## start DATASET RECORDS

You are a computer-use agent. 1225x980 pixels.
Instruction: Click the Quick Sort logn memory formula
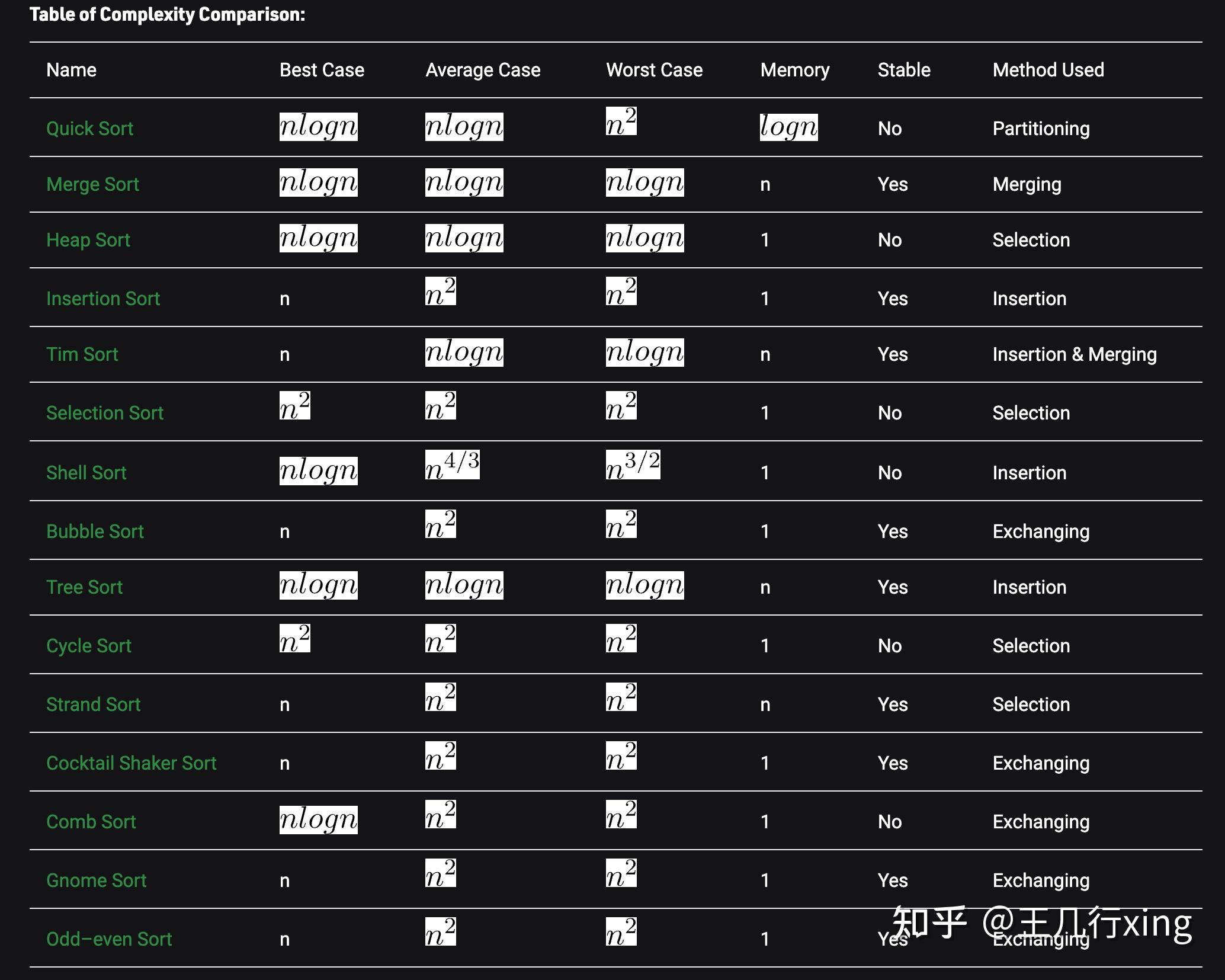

## end DATASET RECORDS
## start DATASET RECORDS

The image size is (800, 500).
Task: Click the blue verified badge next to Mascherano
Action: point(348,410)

## end DATASET RECORDS
## start DATASET RECORDS

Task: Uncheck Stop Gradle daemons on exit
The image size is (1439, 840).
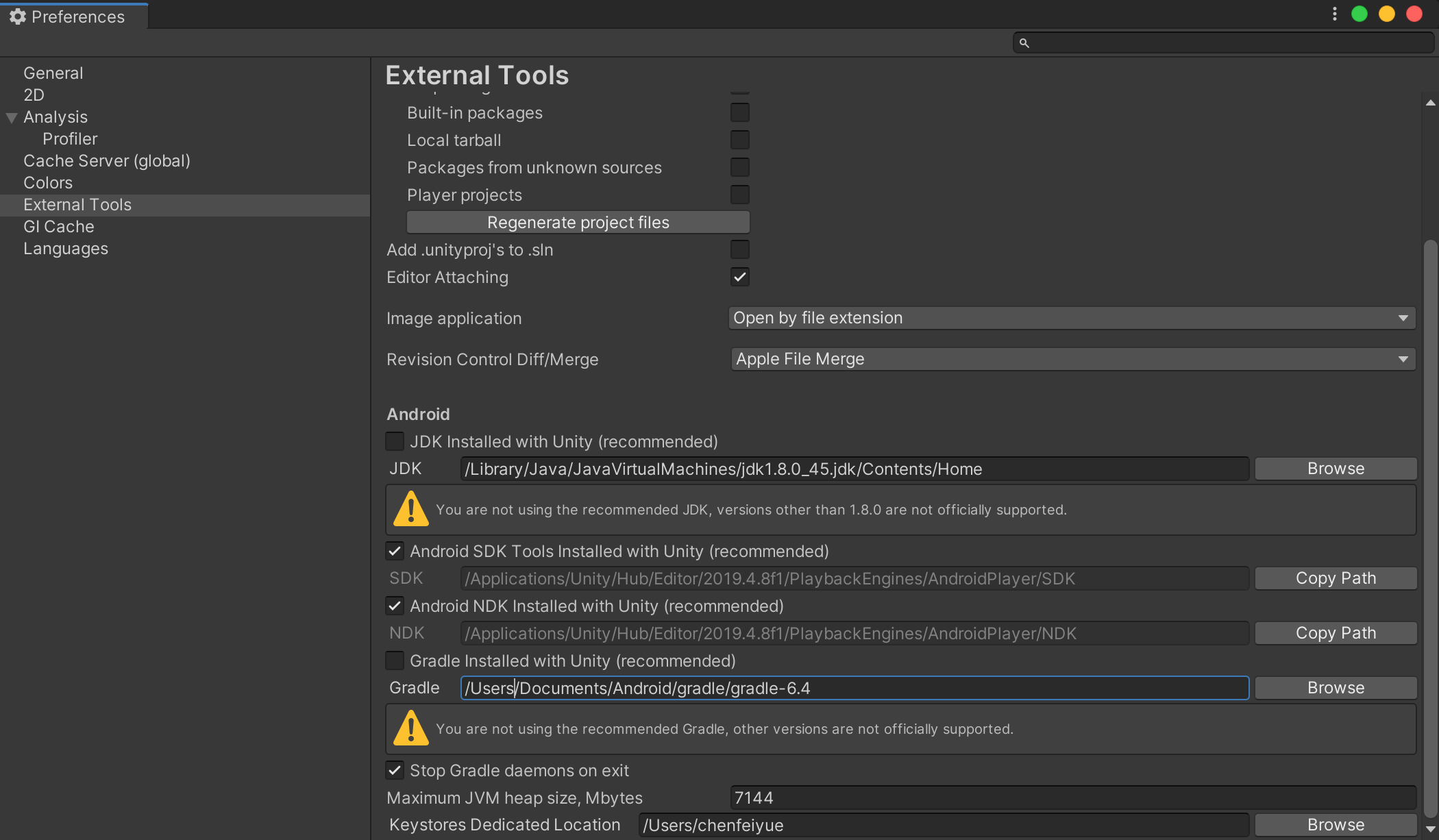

## end DATASET RECORDS

| THE TASK |
Extract every line of the entries from the one containing "You are a computer-use" down to the one containing "Instruction: Click the", including both, and reproduce them verbatim.

| FULL RESPONSE |
You are a computer-use agent. 1225x980 pixels.
Instruction: Click the Quick Sort logn memory formula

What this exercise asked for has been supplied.